» DIRECTIVES:
a) Decide whether each statement below agrees with the post on solving equations with matrices. Answer yes or no for each and quote the deciding words. (i) The post asks for the system to be solved with Cramer's rule. (ii) Rule #2 in the post is to think. (iii) The first step described is creating the augmented matrix.
b) Proceed with the post on solving equations with matrices, picking up after its last line.

» PASSAGE SHOWN:
+ + + + + + +
How do you feel about those fractions, now?

Rule #1 - Don't panic.
Rule #2 - Think!
 
Hello, trip20!

Those fractions aren't too bad . . . deal with them.


Solve the system of equations using matrices.
Use Gaussian elimination with back-substitution or Gauss-Jordan elimination.

. . \(\displaystyle \begin{array}{ccc}3x\,+\,y\,-\,z & = & 0\\ x\,+\,y\,+\,2z & = & 6\\ 2x\,+\,2y\,+\,3z& = & 10\end{array}\)

First I created the augmented matrix:

. . \(\displaystyle \begin{pmatrix}3 & 1 &-1 & | & 0\\ 1 & 1 & 2 & | & 6 \\ 2 & 2 & 3 & | & 10\end{pmatrix}\)
+ + + + + + +
» LISTING:
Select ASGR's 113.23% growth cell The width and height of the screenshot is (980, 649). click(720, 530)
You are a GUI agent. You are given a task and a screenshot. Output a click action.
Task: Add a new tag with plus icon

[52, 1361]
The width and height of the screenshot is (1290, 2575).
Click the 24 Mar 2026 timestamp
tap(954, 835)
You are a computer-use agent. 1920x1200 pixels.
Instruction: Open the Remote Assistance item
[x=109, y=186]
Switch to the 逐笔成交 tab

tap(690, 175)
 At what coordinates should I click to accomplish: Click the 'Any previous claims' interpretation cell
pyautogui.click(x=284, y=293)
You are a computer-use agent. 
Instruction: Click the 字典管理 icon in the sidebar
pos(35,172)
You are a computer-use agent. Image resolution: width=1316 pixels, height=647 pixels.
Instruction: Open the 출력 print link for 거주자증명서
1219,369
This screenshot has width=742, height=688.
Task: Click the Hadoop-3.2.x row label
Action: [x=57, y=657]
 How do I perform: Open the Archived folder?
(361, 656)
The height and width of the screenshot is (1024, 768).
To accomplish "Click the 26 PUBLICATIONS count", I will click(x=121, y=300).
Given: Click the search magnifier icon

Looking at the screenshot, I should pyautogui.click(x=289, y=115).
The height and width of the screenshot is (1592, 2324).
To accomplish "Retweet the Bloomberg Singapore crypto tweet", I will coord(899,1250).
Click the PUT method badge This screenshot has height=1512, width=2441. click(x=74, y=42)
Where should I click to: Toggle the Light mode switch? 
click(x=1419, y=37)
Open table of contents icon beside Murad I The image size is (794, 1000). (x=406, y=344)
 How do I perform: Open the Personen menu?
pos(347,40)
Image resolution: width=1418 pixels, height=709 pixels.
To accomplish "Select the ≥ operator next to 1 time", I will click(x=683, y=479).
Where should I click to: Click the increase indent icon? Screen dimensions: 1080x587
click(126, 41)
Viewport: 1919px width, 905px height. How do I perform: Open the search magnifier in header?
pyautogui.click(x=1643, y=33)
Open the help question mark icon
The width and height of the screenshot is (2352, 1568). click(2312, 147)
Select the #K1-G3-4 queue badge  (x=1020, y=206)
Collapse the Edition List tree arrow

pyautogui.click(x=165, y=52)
+ + + + + + +
» ANSWERS TO EACH TASK:
a)
(i) No: "Use Gaussian elimination with back-substitution or Gauss-Jordan elimination."
(ii) Yes: "Rule #2 - Think!"
(iii) Yes: "First I created the augmented matrix:"

b)
\(\displaystyle R_1\,\leftrightarrow\,R_2\;\begin{pmatrix}1& 1& 2& |& 6\\ 3 & 1 &-1 & | & 0 \\ 2& 2 & 3 & | & 10\end{pmatrix}\)


\(\displaystyle \begin{array}{cccccc}\quad \\ \quad\\ \quad\\R_2\,-\,3R_1\\ \quad \\R_3-2R_1\end{array}\;
\begin{pmatrix}1 & 1 & 2 & | & 6 \\ 0 & -2 & -7 & | & -18 \\ 0 & 0 & -1 & | & -2\end{pmatrix}\)

\(\displaystyle \begin{array}{ccccc}\quad\\ \quad \\ \quad \\ (-1/2)(R_2)\\ (-1)R_3\end{array}\;
\begin{pmatrix}1 & 1 & 2 & | & 6 \\ 0 & 1 & \frac{7}{2} & | & 9 \\ 0 & 0 & 1 & | & 2\end{pmatrix}\)


\(\displaystyle \begin{array}{ccccccc}R_1\,-\,R_2 \\\quad \\\quad \\ \quad\\ \quad\\ \quad \\ \qquad \end{array}\;
\begin{pmatrix}1 & 0 & -\frac{3}{2} & | & -3 \\ 0 & 1 & \frac{7}{2} & | & 9 \\ 0 & 0 & 1 & | & 2\end{pmatrix}\)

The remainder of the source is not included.